Guest post: Introducing the Open Data Definition

The Open Data Definition is a new format for the import and export of data from within social applications.

This is a guest post by Ben Werdmuller who is the CTO of Curverider and one of the leads behind the Elgg open source social application engine.

Introducing the Open Data Definition
The Open Data Definition is a new format for the import and export of data from within social applications. Rather than an academic exercise, it's driven by necessity; hopefully, software companies and individual developers who feel the same pressures will join the conversation and build it with us. Data portability is an important issue, and it needs to be solved with practical solutions that work in the real world.

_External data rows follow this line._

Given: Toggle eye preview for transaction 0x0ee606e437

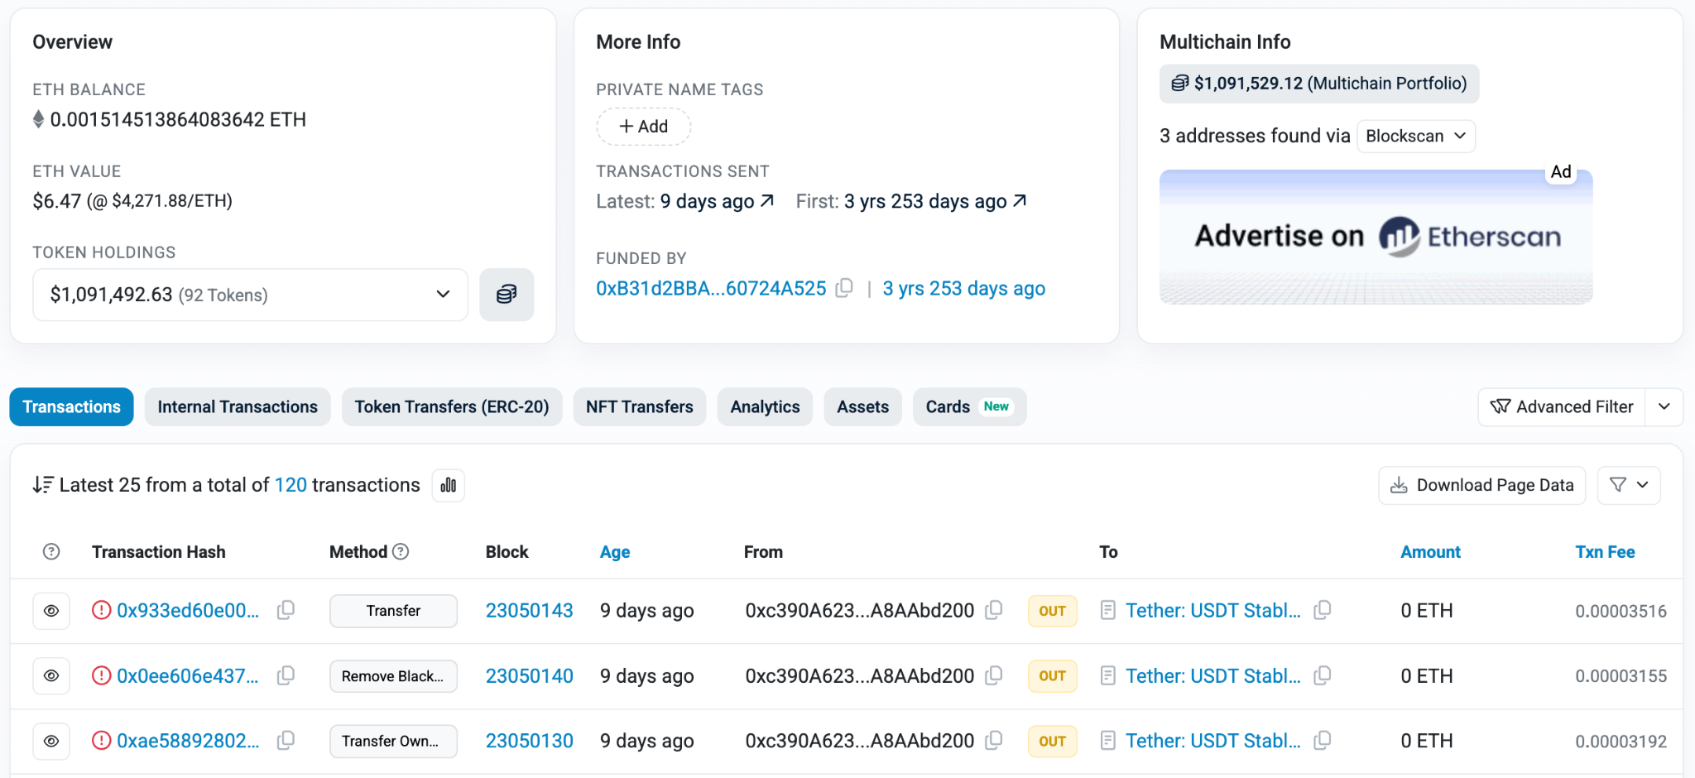Looking at the screenshot, I should 51,676.
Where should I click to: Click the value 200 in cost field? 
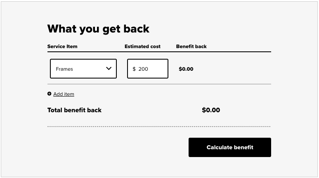tap(143, 69)
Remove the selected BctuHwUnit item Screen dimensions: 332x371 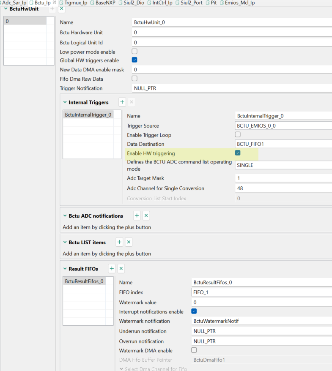(x=62, y=8)
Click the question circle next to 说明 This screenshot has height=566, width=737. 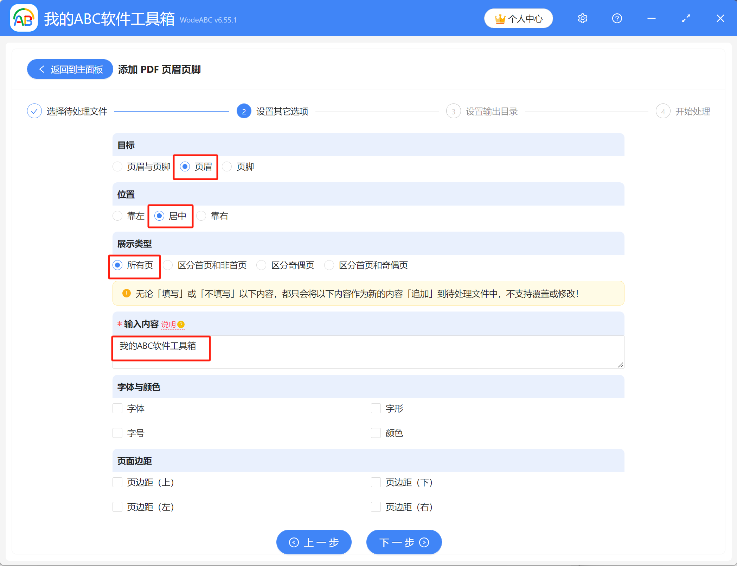[181, 325]
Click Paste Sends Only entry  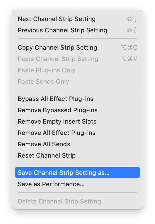pos(78,82)
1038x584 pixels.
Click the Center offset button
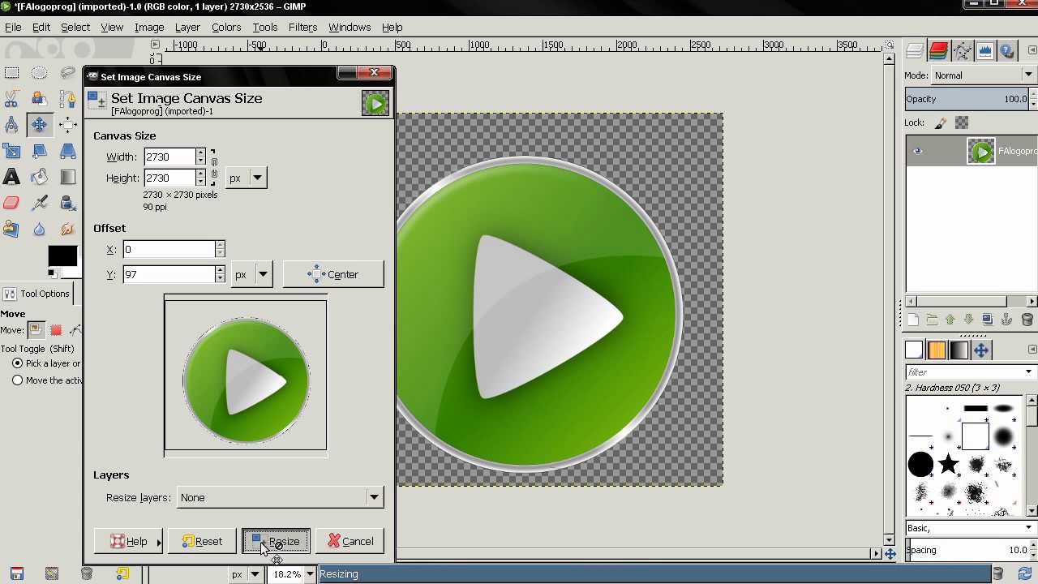(333, 274)
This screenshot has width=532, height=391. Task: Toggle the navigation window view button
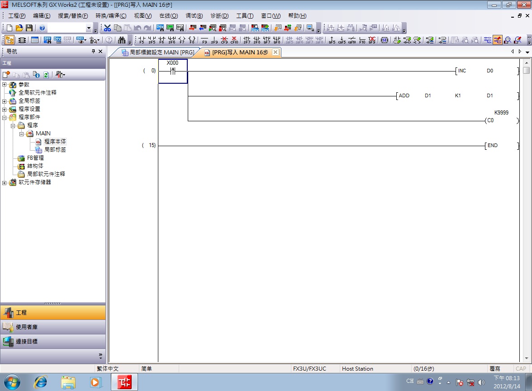pos(9,40)
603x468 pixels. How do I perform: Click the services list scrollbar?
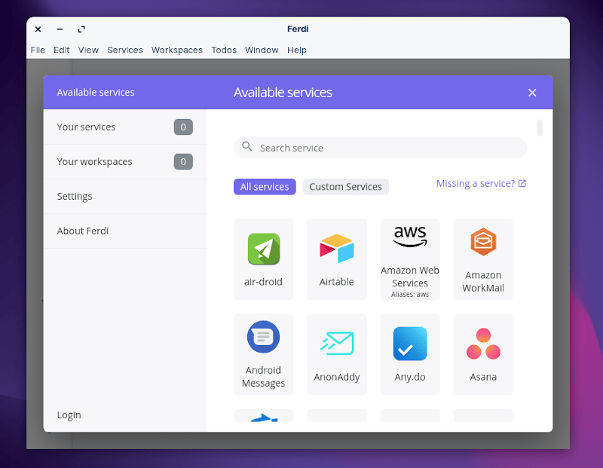539,128

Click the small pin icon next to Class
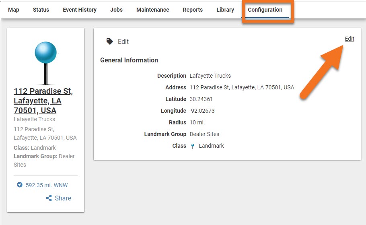(x=193, y=146)
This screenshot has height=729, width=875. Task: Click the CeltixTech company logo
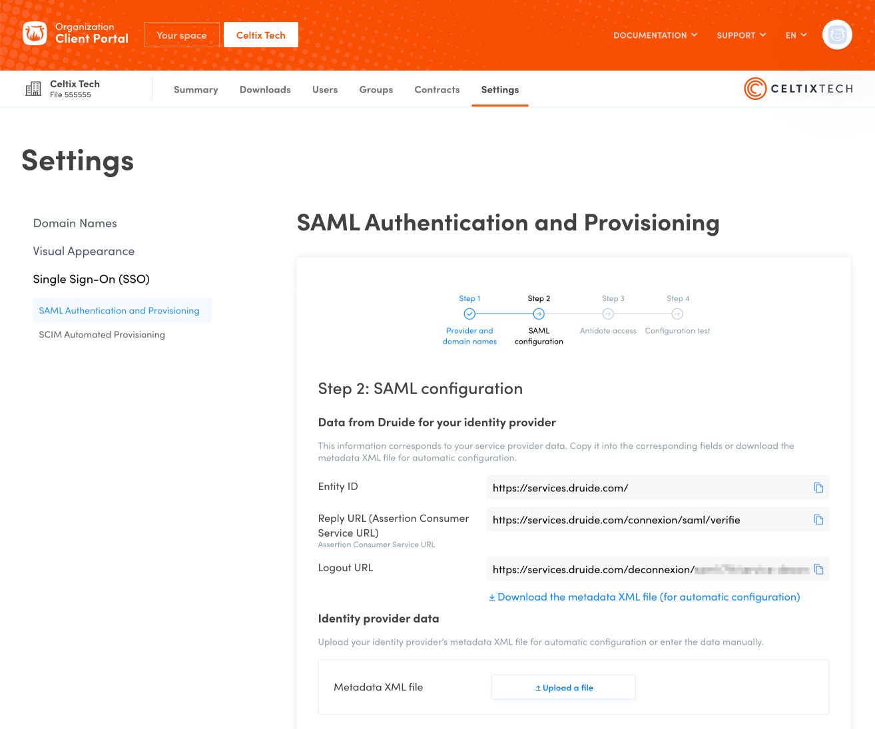coord(798,89)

Last September, Marc Canter held the first Data Sharing Summit in an office on an industrial estate in Richmond. The two day event was an effort to cajole social application providers into making their applications talk to each other in a standard way. In fact, the event served mostly to illustrate how difficult that would be to achieve. On the desktop, a file saved by one application can be opened by another application that does a similar thing, but it's taken decades of software development and competition to get there - and by comparison, the Web is an infant.

Users are waking up to the underlying issues. Facebook recently caught some flak from the New York Times for its closed policy on user data. When the videoblogger Robert Scoble publicly got his account deleted for abusing the site's terms of service, he was flooded with requests for instructions from people eager to copy him. This kind of abuse is the only sure-fire way of making sure your data is wiped clean from the service, and even then, there's still no good way of exporting your data before you kill your profile.

Chris Saad, the Australian entrepreneur behind Particls, has given data portability a focal point (and logo) at DataPortability.org. The site suggests a set of simple formats that application developers should standardise upon in order to make their software work together. Some are now familiar names (RSS, OpenID) while others are newcomers (Saad's own APML), but each covers a particular base: RSS allows for simple syndication, OpenID standardises authentication, and so on.

Although each format is limited in scope, they collectively serve as a useful benchmark for openness. Certainly, we intend to support all of them with our Elgg social application engine when we relaunch it this summer, so that social applications built on top of its core don't need to worry about building in compatibility. Alas, with the exception of RSS, support for most of the listed formats is still very rare. You can subscribe to content, but you can't export it.

It's almost impossible to actually import and export your data from one application to another, for example to move your profile to another service, or to ensure that your data is preserved if the site you created it on goes out of business. Service closures are commonplace in our era of advertising-based business models, and they will doubtless become more so as the economy takes a turn for the worse. Chances are, when your favourite photo service goes down, so do your photos.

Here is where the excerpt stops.